Aren't you so fucking perfect.
I hope your attitude is the same when you suddenly lose your job and can't get another that pays nearly as much and you discover that your income does not balance the books and your mortgage is now too large to pay but you cannot move as the housing prices have dropped.
Some people take on massivly large debt on cards for things they dont need, and they are idiots, but some just do what they need to to live and get screwed by circumstance.
( , Mon 14 Feb 2011, 14:58, Reply)

I have savings. I spent the last 10 years paying off student loans, loans i took while being a student, and expenses I ran up while starting my career and moving to london. Now I'm well into the black again...So i can put a deposit on a house.....
..and be more in debt than I've ever been in my life.
Go figure.
( , Mon 14 Feb 2011, 12:17, Reply)

you don't have to buy a house. Just rent one like every other country in the world.
I've got a lovely selection of rooms you might like to rent from me.
It's much better you give your cash to me rather than those horrible lying bankers. I'm just a humble tory voting millionaire landlord, m'huwa wa wa wa wa wa wa
( , Mon 14 Feb 2011, 13:27, Reply)

Its not something that was isolated to New Labour though, this is a process thats been happening for a long while, ask your parents or grandparents about high purchase, the 'never ever' (never ever pay it off) and the boom in consumerism in the 50's. Instead of actually sorting out a fair pay scale (which would benefit everyone across class bounderies to my mind) debt was the way governments could artificialy boost growth etc, its nothing new. I think why its become more acute these days is because wages have begun to stagnate, the job market doesnt allow people to easily find new higher paying jobs. So yeah, Labours been part of the problem (alot of it down to Tory Blair, and Browns fear of moving back to the left) but its not all down to them. Im gonna sound like a complete idiological pinko idiot here probably. But this isn't going to change until theres legislature to encourage lowest wages to be in proportion to the highest wages in any company etc.

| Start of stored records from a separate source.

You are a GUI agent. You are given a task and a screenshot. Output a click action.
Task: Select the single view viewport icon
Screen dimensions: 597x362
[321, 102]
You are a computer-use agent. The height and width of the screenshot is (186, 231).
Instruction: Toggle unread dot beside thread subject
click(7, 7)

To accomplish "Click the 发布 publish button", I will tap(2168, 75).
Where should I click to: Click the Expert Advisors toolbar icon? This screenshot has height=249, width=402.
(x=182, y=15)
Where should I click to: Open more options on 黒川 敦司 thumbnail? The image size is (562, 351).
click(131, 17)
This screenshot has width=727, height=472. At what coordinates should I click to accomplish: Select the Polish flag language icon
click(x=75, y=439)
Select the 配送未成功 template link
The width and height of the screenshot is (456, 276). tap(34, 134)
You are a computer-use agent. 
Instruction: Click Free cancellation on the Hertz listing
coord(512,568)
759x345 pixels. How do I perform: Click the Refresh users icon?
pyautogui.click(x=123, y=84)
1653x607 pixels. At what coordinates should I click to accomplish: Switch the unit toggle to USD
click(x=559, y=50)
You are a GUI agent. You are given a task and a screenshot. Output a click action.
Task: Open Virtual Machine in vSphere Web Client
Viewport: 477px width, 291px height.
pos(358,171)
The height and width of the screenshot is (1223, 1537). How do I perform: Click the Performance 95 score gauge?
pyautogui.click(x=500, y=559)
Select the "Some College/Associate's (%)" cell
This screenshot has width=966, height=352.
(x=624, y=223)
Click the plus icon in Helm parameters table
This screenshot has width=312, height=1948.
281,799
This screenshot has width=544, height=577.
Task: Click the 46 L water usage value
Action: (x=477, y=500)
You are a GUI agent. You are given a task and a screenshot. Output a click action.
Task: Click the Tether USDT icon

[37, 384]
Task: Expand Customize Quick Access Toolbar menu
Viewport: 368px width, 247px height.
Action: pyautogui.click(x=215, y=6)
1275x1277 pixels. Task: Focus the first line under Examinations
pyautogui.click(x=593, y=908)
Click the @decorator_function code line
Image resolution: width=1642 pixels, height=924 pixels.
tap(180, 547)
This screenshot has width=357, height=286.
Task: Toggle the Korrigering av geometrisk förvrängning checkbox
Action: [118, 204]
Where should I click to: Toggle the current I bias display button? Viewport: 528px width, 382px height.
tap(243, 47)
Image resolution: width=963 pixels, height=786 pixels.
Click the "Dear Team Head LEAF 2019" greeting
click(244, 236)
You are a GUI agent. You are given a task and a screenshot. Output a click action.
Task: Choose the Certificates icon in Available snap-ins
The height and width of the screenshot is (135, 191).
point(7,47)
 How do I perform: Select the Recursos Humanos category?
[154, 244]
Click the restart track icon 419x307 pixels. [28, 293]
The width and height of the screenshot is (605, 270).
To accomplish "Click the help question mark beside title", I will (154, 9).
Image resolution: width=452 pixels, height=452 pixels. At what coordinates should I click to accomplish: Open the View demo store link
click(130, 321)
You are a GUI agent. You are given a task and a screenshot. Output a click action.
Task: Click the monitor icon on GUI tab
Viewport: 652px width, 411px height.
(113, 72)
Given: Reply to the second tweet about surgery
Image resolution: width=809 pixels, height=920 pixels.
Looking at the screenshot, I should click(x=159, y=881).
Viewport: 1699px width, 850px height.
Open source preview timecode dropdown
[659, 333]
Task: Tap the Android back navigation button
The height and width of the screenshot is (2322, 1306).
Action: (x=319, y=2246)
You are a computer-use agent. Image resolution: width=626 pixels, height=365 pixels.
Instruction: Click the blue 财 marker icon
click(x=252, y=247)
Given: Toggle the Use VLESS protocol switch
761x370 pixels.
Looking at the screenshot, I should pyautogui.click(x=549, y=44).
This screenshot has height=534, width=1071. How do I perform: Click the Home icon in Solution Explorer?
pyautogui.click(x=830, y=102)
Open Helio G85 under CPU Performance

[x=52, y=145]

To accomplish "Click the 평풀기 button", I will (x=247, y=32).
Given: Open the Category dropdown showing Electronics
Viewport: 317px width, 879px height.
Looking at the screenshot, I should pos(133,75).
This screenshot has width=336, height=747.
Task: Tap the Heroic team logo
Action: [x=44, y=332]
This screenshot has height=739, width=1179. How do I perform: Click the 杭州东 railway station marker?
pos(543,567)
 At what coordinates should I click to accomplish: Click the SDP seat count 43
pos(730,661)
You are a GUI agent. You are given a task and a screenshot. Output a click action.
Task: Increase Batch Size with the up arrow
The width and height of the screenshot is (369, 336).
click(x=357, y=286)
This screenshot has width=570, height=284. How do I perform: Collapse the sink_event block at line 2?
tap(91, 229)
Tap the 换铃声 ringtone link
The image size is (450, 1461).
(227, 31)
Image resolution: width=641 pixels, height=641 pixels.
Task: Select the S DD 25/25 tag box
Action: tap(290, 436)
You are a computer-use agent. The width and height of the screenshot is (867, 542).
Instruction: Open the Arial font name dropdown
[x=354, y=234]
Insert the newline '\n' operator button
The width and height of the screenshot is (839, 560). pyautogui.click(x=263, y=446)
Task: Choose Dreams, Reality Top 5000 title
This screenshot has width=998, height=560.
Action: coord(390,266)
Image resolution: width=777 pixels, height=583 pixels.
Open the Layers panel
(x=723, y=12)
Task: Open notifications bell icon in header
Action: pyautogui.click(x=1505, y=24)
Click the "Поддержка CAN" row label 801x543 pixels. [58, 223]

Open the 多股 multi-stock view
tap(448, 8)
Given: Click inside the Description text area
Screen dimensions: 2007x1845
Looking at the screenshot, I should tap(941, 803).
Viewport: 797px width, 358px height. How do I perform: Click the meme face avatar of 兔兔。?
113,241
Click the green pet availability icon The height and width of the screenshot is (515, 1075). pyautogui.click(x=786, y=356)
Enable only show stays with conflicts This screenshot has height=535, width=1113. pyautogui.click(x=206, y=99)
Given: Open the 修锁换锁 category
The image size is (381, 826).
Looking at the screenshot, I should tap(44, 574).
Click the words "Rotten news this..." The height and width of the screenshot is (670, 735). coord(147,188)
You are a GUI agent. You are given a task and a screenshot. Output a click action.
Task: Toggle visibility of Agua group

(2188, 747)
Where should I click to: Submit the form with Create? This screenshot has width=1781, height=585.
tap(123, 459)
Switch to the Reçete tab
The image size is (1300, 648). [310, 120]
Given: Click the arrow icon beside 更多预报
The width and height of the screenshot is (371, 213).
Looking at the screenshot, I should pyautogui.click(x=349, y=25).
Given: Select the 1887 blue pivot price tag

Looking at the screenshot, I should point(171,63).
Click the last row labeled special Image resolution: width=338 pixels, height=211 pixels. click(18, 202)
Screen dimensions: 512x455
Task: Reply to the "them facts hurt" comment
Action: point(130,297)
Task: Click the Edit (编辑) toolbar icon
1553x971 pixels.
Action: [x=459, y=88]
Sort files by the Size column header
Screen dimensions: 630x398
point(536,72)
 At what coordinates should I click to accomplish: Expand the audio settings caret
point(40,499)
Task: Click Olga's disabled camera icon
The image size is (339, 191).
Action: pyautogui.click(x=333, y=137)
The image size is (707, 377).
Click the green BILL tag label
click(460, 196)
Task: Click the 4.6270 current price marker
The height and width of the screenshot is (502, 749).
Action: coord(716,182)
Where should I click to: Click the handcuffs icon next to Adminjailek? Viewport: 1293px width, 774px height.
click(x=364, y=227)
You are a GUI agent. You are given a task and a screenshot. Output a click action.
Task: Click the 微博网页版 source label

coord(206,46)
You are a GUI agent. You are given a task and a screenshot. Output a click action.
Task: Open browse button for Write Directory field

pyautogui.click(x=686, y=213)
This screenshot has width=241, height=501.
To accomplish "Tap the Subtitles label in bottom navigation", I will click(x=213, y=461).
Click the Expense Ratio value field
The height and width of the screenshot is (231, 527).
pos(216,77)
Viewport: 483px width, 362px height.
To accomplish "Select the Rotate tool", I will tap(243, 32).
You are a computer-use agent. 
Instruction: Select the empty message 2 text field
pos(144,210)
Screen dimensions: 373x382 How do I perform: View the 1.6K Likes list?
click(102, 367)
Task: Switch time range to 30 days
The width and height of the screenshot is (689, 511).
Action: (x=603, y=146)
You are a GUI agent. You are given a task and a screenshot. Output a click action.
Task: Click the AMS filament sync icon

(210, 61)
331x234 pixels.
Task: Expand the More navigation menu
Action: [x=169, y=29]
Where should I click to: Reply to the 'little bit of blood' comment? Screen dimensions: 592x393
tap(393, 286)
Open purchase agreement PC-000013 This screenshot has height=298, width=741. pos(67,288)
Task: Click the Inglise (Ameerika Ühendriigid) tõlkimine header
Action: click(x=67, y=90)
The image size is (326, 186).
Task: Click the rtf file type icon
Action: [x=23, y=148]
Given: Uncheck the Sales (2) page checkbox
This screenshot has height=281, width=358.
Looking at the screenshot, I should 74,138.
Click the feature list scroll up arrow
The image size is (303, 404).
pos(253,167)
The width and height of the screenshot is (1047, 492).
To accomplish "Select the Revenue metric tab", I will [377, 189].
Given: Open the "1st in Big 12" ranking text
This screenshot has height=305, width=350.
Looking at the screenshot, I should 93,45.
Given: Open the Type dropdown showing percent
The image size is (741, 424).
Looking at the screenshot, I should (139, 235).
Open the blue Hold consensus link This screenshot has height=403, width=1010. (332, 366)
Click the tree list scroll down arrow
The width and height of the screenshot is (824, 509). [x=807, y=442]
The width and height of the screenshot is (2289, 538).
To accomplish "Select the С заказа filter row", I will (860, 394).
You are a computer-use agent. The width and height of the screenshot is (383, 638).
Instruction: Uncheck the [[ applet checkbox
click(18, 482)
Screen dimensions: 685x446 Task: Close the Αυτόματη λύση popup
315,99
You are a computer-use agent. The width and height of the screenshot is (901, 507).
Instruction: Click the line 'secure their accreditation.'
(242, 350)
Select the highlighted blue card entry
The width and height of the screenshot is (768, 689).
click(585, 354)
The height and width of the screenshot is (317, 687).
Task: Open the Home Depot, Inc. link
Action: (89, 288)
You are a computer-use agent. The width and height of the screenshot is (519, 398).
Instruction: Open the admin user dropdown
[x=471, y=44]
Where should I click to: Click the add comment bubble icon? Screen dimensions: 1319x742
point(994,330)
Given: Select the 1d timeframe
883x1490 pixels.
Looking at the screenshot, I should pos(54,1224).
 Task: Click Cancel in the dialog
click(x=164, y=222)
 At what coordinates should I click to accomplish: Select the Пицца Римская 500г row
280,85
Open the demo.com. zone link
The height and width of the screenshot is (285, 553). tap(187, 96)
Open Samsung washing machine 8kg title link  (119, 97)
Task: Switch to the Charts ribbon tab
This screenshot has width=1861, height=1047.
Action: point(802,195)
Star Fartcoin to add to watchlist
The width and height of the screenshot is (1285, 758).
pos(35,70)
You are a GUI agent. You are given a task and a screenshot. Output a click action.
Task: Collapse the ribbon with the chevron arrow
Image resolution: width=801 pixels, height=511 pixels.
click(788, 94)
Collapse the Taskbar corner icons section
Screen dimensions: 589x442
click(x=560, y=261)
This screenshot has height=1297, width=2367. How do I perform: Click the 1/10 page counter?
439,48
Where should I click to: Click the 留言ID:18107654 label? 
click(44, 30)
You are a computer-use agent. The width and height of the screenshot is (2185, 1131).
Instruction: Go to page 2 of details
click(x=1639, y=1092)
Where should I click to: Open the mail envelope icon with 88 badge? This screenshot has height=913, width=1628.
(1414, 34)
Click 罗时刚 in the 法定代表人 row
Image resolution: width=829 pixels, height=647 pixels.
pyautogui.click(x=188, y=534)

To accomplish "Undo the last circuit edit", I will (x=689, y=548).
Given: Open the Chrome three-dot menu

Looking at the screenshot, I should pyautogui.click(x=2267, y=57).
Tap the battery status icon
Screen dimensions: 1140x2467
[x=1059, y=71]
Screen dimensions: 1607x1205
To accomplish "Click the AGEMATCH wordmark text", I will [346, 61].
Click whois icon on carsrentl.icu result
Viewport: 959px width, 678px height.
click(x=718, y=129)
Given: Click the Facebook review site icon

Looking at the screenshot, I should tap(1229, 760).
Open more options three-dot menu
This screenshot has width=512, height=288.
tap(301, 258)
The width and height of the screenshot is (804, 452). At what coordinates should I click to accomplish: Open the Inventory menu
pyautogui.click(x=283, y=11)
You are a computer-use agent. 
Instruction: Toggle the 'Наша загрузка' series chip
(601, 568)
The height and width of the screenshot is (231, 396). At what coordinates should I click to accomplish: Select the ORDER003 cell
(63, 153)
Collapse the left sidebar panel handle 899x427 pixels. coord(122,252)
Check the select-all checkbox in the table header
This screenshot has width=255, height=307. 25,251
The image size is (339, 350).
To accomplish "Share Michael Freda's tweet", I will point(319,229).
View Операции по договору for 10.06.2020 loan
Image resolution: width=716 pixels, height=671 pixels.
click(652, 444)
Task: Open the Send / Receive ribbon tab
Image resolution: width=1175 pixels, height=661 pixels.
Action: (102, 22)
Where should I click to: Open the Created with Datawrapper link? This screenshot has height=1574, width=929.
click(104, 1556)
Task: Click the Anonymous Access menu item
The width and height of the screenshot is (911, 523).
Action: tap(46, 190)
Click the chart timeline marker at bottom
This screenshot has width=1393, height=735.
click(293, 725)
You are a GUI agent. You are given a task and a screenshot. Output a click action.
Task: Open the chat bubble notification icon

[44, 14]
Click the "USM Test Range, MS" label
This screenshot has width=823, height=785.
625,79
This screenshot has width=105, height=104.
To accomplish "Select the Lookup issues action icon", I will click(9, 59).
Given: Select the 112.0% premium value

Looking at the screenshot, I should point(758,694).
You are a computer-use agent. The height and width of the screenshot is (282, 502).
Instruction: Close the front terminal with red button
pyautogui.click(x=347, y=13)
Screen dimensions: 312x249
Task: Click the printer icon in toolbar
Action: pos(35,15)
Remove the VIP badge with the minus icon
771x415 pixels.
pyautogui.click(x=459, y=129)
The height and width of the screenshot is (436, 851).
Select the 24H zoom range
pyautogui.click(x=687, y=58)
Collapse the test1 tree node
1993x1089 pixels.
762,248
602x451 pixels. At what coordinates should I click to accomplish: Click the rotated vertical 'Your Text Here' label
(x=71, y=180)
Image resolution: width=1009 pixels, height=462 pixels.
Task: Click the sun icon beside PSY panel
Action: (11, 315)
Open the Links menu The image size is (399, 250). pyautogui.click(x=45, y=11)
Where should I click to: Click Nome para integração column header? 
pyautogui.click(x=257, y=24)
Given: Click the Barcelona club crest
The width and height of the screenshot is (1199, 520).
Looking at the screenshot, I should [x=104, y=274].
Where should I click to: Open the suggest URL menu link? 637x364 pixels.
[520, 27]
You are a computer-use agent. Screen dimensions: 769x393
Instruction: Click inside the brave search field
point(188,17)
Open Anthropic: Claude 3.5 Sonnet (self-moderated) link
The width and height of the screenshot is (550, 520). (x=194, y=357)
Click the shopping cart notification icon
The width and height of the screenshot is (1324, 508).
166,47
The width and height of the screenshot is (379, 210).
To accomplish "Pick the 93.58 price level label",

Raise the wages of the lowest earners whilst 'marginally' reducing the wages of the highest earners (change the tax bands as well) you'll get sustainable growth and everyone will become better off. Obviously complicated to implement, but surely it should be an aim?
( , Mon 14 Feb 2011, 13:02, Reply)

But it was happening all over the place. The US has massive personal debt too. And it certainly wouldn't have been any better with the Tories in charge.
But yes - Labour bear some of the blame.
( , Mon 14 Feb 2011, 13:23, Reply)

The comparing of average daily savings per person vs how many cash machine transactions per day, they are 2 different figures, 530 million is in smaller figures below, divide that by the current estimate for UK population (61.8 million) which I'd assme is how they have done all of their "average person" estimates. This gives a per person average of £12 per person.
372 people declared bankrupt ever day, or to put it another way, 0.0006% of the population, I'd hazzard a guess that its not mush more now than its ever been.
Also, I would like to know whether the averages are mean or median averages? Both will produce very different results, to get a true reading you would need to also work out exactly how many people owe money, even if its just a fiver overdrawn, then work out a true average from there.
I don'y deny that personal debt is a problem but to atribute it to any one individual (be that a political party or a person themselves) is a sweeping generalisation and not adressing any of the underlying issues.
( , Mon 14 Feb 2011, 13:28, Reply)

29,875 owed by each adult? Only until you read further where it says "in a debt management program." I suppose you don't go into a debt management program if you only owe 500.
I also wonder if some of those numbers include mortgages (see Average UK Household debt).